NPR’s Code Switch does more than simply reflect on, or honor, 1963. Through a new Twitter account, @TodayIn1963, it offers a chance to relive the news of the past through the media of today. Begun on Jun 6, @TodayIn1963 has been “live tweeting” the summer of 1963. Meaning they are simulating a “real time” play-by-play of events you might expect, from civil and human rights efforts to the politics and culture of the time. There is, of course, an overwhelming well to draw from. But this feed doesn’t just focus on the big headlines, main events or righteous historical outcomes, which is often the way the past is remembered. It embodies the fractured language of Twitter, today’s web and 24-hour media cycle to focus on the minutia of the past, not just what we’ve “learned” from it.

@TodayIn1963 isn’t your typical historical tribute project. There are no marble statues or intricate museum displays or big glossy black and white photographs we are accustomed to reading as the language of “observing the past.” In fact, the feed barely dips into the vast visual archive of this moment. There are, however, links to scanned newspaper articles from 1963 housed in Google News’ cavernous historical archive. This offers historical evidence or expanded information but is also a compelling and rupturing visual juxtaposition of media then and now.

Followers don’t just look at packaged historical remembrances. If you are a Twitter user, smattered among tweets from your best friend, the Huffington Post and, say, the Rock (a.k.a. Dwayne Johnson) are dispatches from history that don’t always appear as historical. Aug 28, 1963 was the famous March on Washington, and Aug 28, 2013 was by far one of the most tweet-ful days. Of course, tweets included are predictable relays such as quotes from King’s speech or JFK’s response. But also present are details about parking in downtown D.C., how to handle lost children, or celebrity spotting.

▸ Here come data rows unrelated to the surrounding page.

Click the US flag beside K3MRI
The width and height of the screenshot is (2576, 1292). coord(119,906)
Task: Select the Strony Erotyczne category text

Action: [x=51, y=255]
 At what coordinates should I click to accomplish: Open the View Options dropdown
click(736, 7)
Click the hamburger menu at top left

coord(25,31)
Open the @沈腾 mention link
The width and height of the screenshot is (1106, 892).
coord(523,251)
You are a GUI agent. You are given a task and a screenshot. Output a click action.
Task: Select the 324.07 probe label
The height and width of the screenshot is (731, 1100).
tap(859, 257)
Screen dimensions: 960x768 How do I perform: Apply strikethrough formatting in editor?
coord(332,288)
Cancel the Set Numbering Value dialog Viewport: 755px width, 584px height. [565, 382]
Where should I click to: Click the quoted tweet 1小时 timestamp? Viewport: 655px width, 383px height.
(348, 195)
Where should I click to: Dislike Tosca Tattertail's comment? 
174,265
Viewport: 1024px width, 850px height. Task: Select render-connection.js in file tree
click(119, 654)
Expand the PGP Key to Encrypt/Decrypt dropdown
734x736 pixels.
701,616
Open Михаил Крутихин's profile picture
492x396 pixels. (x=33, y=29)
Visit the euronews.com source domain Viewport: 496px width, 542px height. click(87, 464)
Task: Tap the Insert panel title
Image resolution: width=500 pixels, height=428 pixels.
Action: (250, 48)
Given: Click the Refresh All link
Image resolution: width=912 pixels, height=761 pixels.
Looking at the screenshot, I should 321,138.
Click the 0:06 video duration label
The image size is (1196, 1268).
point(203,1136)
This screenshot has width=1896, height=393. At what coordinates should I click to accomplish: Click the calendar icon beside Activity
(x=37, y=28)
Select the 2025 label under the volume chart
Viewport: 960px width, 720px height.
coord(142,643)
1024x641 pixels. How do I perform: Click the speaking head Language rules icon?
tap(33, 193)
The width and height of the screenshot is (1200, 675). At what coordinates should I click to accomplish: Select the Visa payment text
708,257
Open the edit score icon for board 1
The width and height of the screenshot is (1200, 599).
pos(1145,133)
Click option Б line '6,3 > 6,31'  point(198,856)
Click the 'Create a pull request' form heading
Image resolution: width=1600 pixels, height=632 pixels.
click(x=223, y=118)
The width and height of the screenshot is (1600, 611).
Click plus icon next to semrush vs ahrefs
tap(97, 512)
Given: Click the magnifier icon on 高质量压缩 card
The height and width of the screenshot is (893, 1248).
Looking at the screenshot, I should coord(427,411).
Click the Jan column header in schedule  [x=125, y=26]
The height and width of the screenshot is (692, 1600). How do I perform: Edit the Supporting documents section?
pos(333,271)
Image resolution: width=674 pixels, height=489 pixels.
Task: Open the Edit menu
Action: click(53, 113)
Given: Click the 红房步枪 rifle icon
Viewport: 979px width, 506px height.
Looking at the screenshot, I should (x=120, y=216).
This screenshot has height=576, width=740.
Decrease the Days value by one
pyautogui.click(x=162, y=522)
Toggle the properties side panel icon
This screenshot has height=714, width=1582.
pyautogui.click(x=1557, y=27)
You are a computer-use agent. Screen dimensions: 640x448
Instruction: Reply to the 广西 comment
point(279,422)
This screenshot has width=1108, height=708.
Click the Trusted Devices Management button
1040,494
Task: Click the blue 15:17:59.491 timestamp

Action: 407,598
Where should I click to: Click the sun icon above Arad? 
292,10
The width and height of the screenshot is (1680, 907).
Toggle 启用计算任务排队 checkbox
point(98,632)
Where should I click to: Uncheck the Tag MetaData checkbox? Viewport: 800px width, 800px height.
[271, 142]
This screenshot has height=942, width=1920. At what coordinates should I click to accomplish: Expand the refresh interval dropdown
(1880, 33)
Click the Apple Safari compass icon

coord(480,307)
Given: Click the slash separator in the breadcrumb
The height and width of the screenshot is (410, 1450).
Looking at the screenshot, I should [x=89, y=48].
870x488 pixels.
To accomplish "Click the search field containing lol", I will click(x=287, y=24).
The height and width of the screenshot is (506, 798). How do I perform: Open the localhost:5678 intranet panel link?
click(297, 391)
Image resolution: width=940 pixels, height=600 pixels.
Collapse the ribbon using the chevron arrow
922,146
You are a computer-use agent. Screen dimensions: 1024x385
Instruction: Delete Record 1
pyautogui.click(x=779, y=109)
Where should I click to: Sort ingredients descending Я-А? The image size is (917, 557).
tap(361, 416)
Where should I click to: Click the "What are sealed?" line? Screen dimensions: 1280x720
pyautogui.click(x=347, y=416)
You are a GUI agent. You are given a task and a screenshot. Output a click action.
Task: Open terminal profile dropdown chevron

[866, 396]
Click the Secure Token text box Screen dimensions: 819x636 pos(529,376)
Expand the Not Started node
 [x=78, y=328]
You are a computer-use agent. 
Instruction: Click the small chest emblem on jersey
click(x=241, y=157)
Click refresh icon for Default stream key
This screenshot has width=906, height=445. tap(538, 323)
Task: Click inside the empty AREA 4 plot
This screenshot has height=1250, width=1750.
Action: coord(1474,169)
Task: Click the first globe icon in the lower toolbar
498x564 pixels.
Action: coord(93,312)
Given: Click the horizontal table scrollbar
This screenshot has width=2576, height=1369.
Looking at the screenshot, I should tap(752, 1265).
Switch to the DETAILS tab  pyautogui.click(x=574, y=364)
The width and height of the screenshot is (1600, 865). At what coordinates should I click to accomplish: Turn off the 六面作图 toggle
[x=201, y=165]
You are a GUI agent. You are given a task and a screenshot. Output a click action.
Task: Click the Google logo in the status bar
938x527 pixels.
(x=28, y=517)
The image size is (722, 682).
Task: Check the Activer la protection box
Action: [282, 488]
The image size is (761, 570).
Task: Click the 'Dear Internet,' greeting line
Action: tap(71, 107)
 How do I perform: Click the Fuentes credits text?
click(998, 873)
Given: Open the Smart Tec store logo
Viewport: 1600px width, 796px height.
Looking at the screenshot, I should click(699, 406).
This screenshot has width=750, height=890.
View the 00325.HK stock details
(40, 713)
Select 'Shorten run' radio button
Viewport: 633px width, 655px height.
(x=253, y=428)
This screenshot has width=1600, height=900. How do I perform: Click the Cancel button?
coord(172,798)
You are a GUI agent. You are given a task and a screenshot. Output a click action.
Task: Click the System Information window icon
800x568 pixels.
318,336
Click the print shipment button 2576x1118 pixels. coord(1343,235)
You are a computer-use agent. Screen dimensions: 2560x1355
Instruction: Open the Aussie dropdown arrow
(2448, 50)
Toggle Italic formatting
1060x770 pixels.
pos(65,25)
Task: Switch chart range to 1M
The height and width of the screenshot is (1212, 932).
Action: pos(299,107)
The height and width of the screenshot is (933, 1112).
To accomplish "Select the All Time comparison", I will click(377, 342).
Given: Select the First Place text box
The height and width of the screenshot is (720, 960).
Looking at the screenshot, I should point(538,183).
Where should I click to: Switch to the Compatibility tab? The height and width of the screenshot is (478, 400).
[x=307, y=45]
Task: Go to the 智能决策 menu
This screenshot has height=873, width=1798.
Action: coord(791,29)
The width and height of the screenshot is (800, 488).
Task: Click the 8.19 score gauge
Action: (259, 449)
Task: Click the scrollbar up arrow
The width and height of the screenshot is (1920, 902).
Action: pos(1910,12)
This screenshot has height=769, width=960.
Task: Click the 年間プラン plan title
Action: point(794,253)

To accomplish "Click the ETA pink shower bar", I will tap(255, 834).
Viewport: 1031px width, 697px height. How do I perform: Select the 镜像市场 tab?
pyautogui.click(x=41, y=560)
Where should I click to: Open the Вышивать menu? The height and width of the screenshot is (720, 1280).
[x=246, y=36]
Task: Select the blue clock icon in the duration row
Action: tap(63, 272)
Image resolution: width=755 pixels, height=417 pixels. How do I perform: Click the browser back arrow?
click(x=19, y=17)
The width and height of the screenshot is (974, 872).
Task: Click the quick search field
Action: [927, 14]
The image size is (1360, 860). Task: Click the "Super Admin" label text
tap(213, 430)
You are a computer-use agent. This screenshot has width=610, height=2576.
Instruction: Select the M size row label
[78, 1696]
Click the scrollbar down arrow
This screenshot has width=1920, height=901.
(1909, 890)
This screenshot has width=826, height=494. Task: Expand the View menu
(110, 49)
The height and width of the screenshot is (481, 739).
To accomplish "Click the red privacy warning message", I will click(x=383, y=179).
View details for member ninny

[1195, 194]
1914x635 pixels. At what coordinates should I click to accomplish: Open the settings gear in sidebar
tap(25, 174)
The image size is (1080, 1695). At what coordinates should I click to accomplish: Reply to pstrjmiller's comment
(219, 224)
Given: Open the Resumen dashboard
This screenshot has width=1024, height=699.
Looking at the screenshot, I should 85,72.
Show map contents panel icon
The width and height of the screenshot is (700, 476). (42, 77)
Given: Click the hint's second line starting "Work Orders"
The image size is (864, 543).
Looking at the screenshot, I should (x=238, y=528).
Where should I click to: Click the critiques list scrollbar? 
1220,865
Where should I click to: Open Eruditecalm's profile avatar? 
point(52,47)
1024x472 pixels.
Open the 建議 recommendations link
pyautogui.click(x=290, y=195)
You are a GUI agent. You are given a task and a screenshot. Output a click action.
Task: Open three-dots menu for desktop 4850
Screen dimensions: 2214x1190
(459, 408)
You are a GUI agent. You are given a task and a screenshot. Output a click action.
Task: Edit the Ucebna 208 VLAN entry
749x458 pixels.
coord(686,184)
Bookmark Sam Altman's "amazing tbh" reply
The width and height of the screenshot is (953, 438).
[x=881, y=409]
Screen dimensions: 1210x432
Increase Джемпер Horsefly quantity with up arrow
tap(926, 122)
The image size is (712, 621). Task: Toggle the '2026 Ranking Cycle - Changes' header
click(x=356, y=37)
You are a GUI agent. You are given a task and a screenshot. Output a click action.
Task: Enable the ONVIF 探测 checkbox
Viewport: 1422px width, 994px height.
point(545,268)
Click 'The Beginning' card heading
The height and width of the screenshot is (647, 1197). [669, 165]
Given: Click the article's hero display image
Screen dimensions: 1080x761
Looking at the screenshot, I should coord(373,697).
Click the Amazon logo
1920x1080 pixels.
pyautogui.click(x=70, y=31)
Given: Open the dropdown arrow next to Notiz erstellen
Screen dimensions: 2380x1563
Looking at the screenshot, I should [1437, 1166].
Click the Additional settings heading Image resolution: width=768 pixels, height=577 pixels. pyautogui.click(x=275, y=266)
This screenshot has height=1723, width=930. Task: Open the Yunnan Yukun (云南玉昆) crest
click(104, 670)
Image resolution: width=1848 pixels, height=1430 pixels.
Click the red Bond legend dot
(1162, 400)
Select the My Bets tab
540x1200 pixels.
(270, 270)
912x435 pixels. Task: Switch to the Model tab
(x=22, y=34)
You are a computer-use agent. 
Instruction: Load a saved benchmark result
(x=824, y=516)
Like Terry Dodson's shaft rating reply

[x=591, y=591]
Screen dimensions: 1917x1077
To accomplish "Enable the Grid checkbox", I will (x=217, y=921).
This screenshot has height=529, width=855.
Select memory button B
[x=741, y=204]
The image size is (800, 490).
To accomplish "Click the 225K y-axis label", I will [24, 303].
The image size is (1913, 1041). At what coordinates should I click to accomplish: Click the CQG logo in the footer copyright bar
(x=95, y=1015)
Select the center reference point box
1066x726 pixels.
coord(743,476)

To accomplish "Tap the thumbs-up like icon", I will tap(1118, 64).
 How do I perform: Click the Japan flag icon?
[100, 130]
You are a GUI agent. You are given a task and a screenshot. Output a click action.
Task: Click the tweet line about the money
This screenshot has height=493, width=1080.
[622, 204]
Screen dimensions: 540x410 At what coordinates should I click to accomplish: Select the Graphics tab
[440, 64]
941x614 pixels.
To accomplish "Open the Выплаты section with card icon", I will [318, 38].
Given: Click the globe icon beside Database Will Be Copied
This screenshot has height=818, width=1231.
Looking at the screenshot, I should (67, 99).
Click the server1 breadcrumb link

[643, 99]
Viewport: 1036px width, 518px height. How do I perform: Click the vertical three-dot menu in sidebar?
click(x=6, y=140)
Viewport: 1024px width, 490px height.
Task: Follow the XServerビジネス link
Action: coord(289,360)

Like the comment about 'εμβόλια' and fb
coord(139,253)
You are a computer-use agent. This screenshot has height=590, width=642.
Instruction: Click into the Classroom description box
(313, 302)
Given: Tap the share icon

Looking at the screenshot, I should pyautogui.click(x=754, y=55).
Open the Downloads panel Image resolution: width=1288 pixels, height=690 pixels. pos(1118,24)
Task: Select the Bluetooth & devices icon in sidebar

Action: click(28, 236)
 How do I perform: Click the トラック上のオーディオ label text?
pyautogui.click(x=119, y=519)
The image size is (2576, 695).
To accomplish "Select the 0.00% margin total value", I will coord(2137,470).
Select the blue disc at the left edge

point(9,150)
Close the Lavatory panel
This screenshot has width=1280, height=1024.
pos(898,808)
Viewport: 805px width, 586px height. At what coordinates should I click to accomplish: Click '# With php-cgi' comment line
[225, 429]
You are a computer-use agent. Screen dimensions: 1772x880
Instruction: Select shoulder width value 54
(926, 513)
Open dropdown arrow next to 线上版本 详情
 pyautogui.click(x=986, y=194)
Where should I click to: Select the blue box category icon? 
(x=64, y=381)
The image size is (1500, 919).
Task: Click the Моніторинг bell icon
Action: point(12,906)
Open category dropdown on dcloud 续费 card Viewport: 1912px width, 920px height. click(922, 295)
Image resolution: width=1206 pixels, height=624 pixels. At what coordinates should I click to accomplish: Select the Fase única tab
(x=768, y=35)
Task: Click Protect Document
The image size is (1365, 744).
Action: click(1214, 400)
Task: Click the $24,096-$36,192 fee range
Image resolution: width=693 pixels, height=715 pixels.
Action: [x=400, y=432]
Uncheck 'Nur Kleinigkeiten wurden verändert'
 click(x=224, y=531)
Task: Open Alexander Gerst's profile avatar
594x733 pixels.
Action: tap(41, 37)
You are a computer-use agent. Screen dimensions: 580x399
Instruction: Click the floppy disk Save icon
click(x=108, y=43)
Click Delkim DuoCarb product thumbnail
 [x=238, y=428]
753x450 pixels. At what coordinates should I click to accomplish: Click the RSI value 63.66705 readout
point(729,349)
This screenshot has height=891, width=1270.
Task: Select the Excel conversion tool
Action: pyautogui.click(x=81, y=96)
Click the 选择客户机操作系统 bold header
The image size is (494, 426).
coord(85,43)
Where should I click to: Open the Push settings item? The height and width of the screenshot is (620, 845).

This simulates a very different sort of remembrance. Code Switch was smart to use Twitter, exploiting its unceasing onslaught of “brevity en masse” that inherently interrupts and distracts itself, from itself. A random New York Times post will tease attention from your co-worker’s photo from lunch, which distracts from Kanye West’s current stream of ranting. And so it goes on. History is curated and relies on being presented as a completed thought, even if it’s not. We are taught to interpret it as a message, but not check its motivations. The history presented in @TodayIn1963 is undoubtedly and immediately disrupted, both because it reports on the play-by-play minutia of the event but also because the social media platform does not necessarily allow for a linear or cohesive message to unfold. The message is in the medium of Twitter itself.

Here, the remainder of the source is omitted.